En effet, les enfants "non nés" des parents de la génération précédente, ne peuvent eux-mêmes avoir d'enfants, et donc l'effort de fécondité des enfants "nés" devra être démesuré pour compenser les décès.

J'illustre le fait par un exemple sur trois générations:

Génération 1 : 100 personnes
Génération 2 : ces 100 personnes font 50 enfants => la population totale est de 150 personnes
Génération 3 : les 50 personnes font 25 enfants => la population totale est de 175 personnes

Lorsque la génération 1 va mourir, la population totale passera de 175 personnes à 75 personnes.
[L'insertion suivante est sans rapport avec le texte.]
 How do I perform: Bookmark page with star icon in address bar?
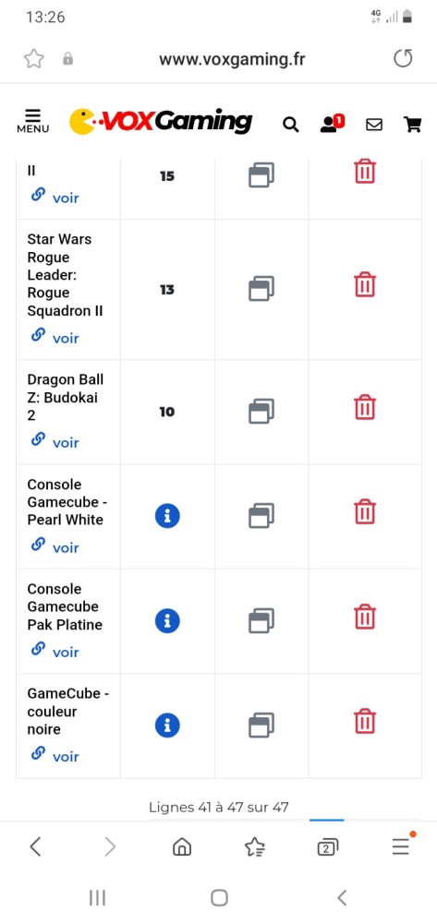click(x=33, y=59)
Elle sera donc plus que divisée par 2.

Pour rattraper le niveau précédent, il faudra que la Génération 3 fasse 100 enfants. Ce qui, sachant que cette génération se compose de 25 personnes, impliquera au moins 4 enfants par personne.

Quelles conclusions?

En soi, la baisse de population n'est pas forcément un mal (j'ai même tendance à penser que c'est un bien), mais il faut revoir le système en profondeur, qu'il s'agisse du marché du travail ou du financement de la protection sociale.

La solution trouvée par nos dirigeants pour compenser ces pertes sans changer le fond est un appel à l'immigration de plus en plus massif.
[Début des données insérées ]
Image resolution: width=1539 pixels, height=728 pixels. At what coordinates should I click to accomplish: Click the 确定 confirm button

Cette solution ne tient pas la route à long terme.

En effet, la population baisse aussi dans les pays pourvoyeurs de migrants, donc la source finira par se tarir à son tour. Sans compter qu'au fur et à mesure que la problématique s'étendra à d'autres pays, la demande en immigrés ne pourra que croître, selon la classique loi de l'offre et de la demande.

Par ailleurs, cet appel n'est pas sans conséquence sur la société même des pays d'accueil. La culture se transmettant pour une très grande partie par la filiation, on peut craindre une rupture intergénérationnelle plus forte que ce qu'on avait connu jusque-là.

Pour conclure, je dirais que la raréfaction du désir d'enfant, avec son corollaire la baisse de la fécondité, est une réalité qui touche de plus en plus les pays les plus développés du globe et qui semble inexorable pour le reste de la planète.

C'est donc une donnée essentielle à prendre en compte pour anticiper notre futur et s'y préparer, loin des discours natalistes, du malthusianisme et des procès d'égoïsme.